The utility function clang::tidy::utils::hasPtrOrReferenceInFunc() scans the function for pointer/reference aliases to a given variable. It currently scans for operator & over that variable and for declarations of references to that variable.
I'm arguing that it should scan for lambda captures by reference as well. If a lambda captures a variable by reference it basically has a reference to that variable that the user of the lambda can access at any time, including on background thread, which may have meaningful impact on checkers. The same applies to blocks (an Apple extension that brings closures to C and Objective-C; blocks are also implicitly convertible with lambdas when both facilities are available).

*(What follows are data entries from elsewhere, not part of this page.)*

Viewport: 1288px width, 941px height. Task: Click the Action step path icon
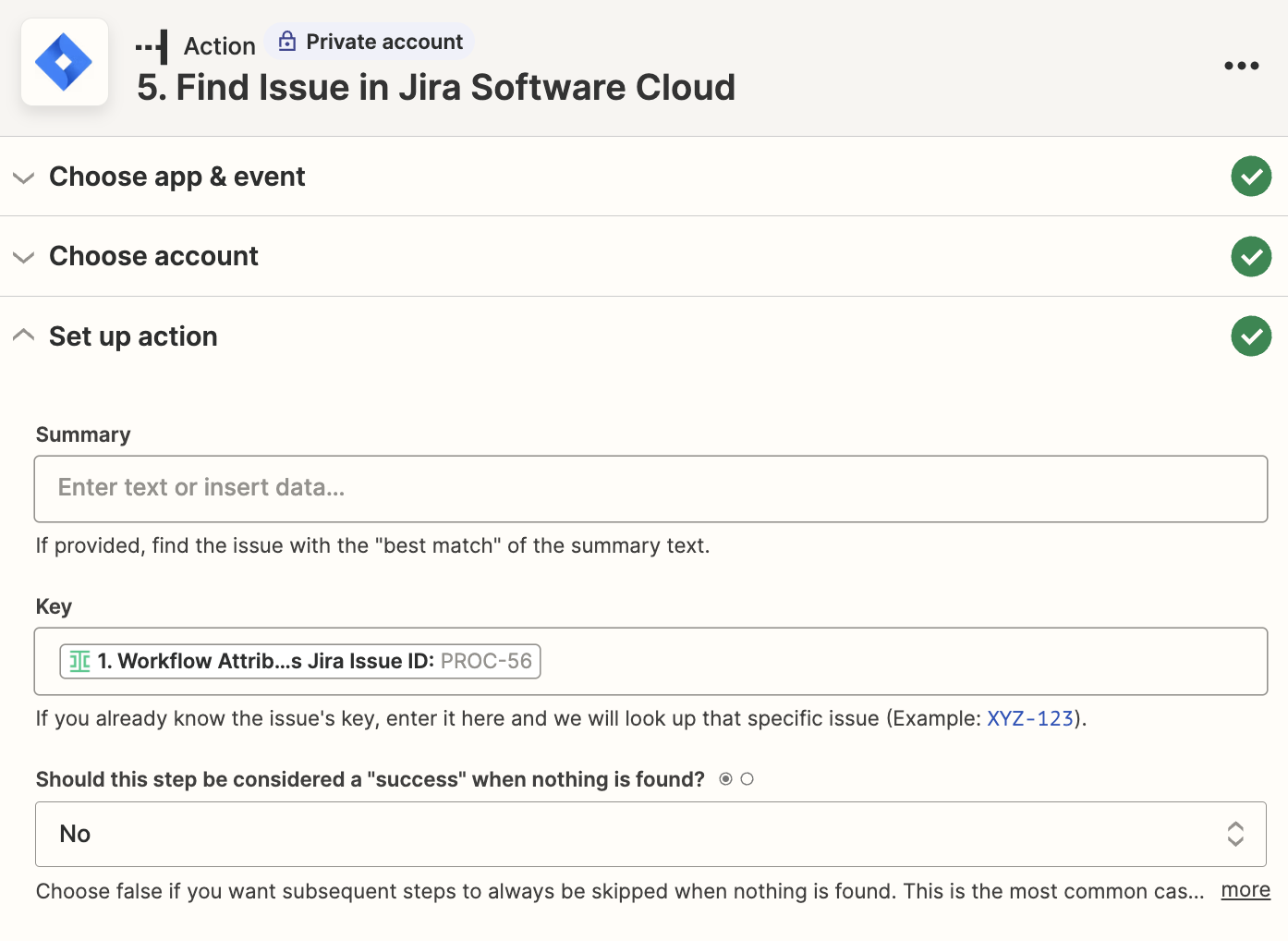pos(152,46)
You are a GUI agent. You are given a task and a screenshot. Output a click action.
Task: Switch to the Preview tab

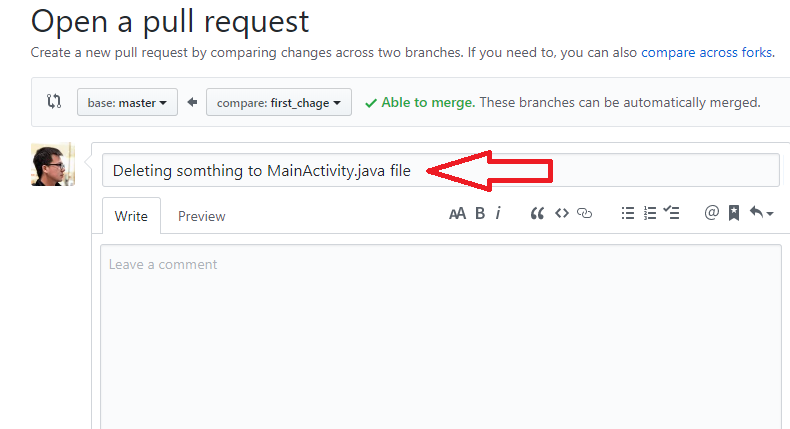pyautogui.click(x=202, y=216)
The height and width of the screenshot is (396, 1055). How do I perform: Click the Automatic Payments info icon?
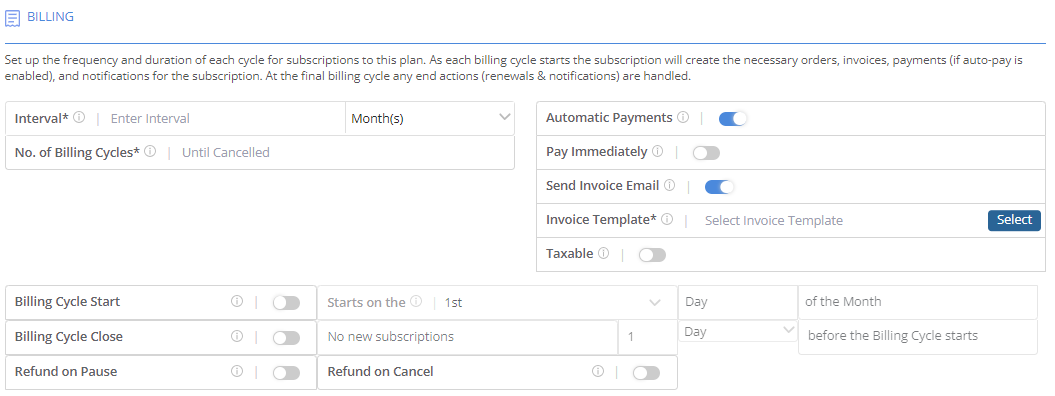point(683,118)

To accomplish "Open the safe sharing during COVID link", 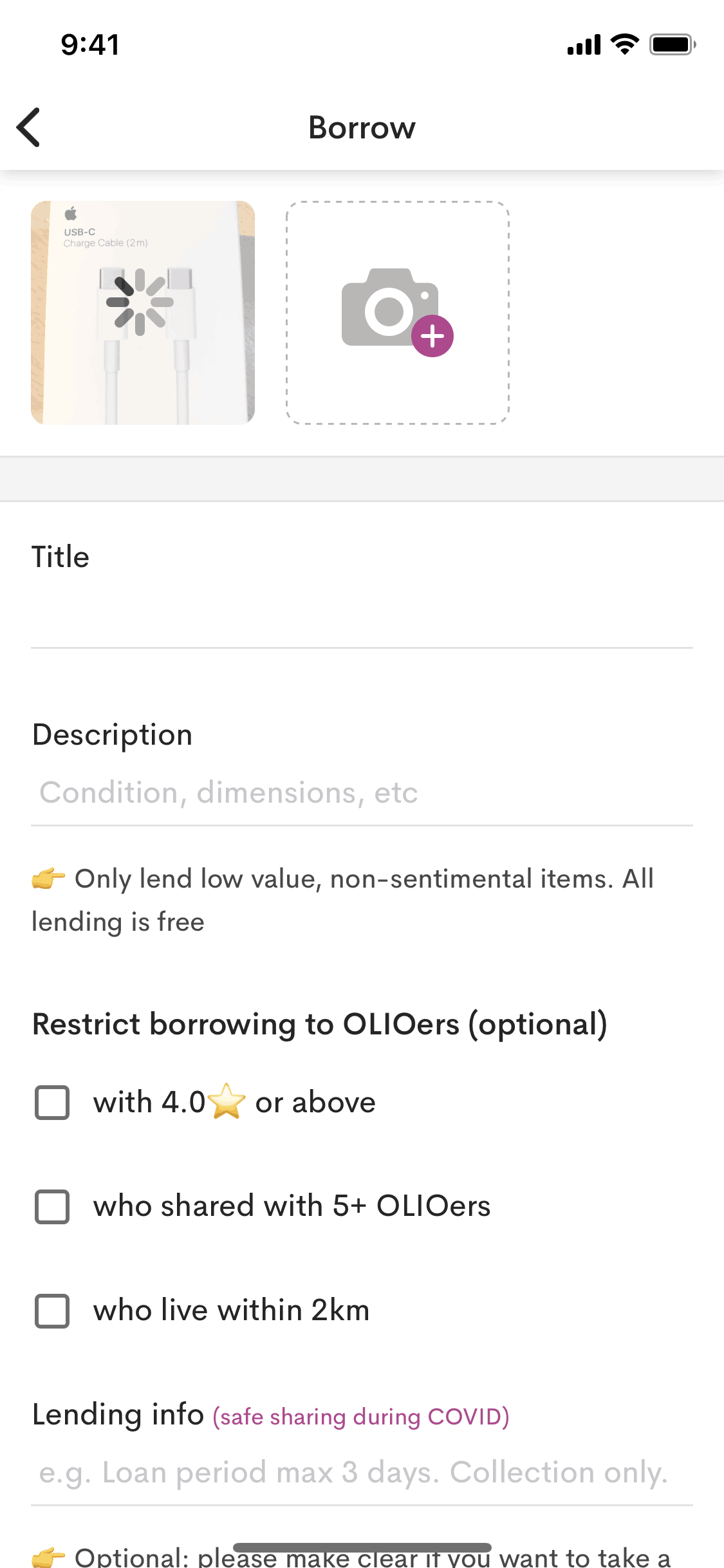I will (361, 1417).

The patch fixes false positives in both checkers that use this functionality: bugprone-infinite-loop and bugprone-redundant-branch-condition. There are a few false negatives it introduces as a tradeoff: if the lambda captures a variable by reference but never actually mutates it we'll no longer warn but we should (as demonstrated by FIXME tests). These false negatives are architecturally annoying to deal with because hasPtrOrReferenceInFunc() detects aliasing rather than mutation, so it'll have to be a different facility entirely. They're also rudimentary because there's rarely a good reason to write such code; it probably deserves a separate warning to relax capture kind to a by-value or by-const-reference capture (which is often explicit). That said, C++'s [&] would probably capture a lot of stuff by reference unnecessarily and it'll often make their code worse if developers are forced to write down all captures manually instead.